Дюжина абхазцев разных возрастов и комплекций во главе с Геной подбежали от соседнего подъезда и без лишних объяснений, в сущности, точно так же, как поступили с Морошкиным, начали усердно воспитывать охрану. Гена же от души наладил пинка Алику, на защиту которого выступила Ольга. В итоге охранникам пришлось отступать вслед за Аликом.
– Детей бить нельзя!
– крикнул им вслед старший Бганба, потом посмотрел в сторону поднявшегося на ноги Алексея, прижимавшего платок к разбитому носу, и задумчиво сказал: - Странные вы, русские, столько веков всех защищали, а теперь сами за себя постоять не можете...
Гена обнял Морошкина и потрепал его по плечу.
– Они же вернутся, всей кодлой своей, - сказал Алексей.
– Если понадобится, сюда вся Абхазия приедет, - ответил двоюродный брат Гены Владислав.
* * *
В десять утра вся команда сидела в кабинете директора «Дома ребёнка». Им оказалась маленькая, невысокая, худая женщина в огромных очках. Весь её внешний вид абсолютно не сочетался с образом начальника. Даже голос был тихий и вкрадчивый, совсем не командный, а просящий. Звали её Анна Николаевна.
– Вот что, ребята, - уговаривала она скинькедов, - мне ваш порыв понятен, сейчас стало больше людей, которые хотят нам помочь. И слава Богу. Но чтобы построить детскую площадку, представьте себе, нужна специальная лицензия, потому что, если что не так, не выдержит качель, ребёнок покалечится, нам потом отвечать. Мне - в первую очередь. Спросят, кто строил, и что я скажу?
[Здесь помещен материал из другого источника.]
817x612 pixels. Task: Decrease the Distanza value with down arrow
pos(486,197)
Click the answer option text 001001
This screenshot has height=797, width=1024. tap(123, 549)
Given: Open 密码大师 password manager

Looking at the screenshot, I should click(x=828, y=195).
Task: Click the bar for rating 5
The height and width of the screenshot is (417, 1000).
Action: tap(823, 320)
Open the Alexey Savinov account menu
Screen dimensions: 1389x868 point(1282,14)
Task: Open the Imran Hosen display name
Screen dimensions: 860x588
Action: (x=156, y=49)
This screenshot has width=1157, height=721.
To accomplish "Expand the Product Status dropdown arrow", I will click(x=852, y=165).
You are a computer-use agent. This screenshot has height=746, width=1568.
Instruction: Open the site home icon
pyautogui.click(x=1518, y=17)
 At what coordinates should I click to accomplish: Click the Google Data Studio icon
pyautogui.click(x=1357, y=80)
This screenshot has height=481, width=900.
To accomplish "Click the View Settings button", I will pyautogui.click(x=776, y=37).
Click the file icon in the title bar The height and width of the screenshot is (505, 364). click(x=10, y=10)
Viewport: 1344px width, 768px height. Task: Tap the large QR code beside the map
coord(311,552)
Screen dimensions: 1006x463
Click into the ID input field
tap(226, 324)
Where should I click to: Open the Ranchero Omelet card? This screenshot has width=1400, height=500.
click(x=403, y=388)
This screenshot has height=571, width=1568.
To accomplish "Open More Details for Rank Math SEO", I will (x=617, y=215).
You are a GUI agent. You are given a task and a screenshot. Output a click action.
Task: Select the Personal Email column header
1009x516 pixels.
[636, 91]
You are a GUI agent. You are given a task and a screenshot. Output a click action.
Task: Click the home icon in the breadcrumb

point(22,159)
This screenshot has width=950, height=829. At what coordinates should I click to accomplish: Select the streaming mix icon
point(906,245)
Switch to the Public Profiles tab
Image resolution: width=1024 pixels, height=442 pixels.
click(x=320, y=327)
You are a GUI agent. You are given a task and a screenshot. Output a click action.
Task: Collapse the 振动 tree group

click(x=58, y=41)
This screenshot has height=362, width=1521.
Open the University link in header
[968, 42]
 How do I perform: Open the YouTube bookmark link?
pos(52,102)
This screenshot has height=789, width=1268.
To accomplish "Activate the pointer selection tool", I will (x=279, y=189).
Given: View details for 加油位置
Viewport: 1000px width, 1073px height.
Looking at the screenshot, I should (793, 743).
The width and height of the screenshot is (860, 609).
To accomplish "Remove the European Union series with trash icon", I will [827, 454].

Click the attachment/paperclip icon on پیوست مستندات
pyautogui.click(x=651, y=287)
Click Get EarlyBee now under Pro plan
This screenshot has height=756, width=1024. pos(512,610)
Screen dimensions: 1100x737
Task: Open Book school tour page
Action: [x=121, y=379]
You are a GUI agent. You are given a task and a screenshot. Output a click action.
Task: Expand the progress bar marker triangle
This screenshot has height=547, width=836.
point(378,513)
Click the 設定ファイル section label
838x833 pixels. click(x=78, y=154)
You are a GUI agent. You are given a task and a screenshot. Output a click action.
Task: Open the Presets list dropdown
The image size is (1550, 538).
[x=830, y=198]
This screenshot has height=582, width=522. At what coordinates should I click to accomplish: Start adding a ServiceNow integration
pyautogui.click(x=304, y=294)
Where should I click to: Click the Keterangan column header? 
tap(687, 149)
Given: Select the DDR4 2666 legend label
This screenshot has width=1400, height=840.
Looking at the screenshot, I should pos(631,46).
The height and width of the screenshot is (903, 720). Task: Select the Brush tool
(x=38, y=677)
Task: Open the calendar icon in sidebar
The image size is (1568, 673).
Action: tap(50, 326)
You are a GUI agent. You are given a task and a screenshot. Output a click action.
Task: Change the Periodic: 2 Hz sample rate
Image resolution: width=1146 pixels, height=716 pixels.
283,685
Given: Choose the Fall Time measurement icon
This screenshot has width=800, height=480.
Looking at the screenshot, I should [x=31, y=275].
Ребята молчали, удручённые таким поворотом дел. Анна Николаевна предлагала им другие способы, как помочь, но все они казались им какими-то неявными, незначительными. А она всё извинялась, будто была перед ними виновата.
– Денег я ещё не скоро найду, чтобы обратиться в строительную организацию: у социальной защиты нет, у комитета по образованию нет, у мэра планов громадьё. Уже второй год все эти железки ржавеют.
– Мы смажем, - заговорил Морошкин, у которого созрело нужное решение, коего от него ждали все ребята.
– Давайте так, Анна Геннадьевна, мы строим. Строим быстро и надёжно, по-настоящему, где нужно - посоветуемся со строителями, вон у нас Перепёлкин в строительном учится, если надо, преподавателей подключит. Вряд ли кто в таком деле откажет. А когда закончим, вы пригласите специальную комиссию из той же мэрии, пусть принимают и дают официальное заключение. Если признают негодным к эксплуатации, мы за день всё обратно сломаем.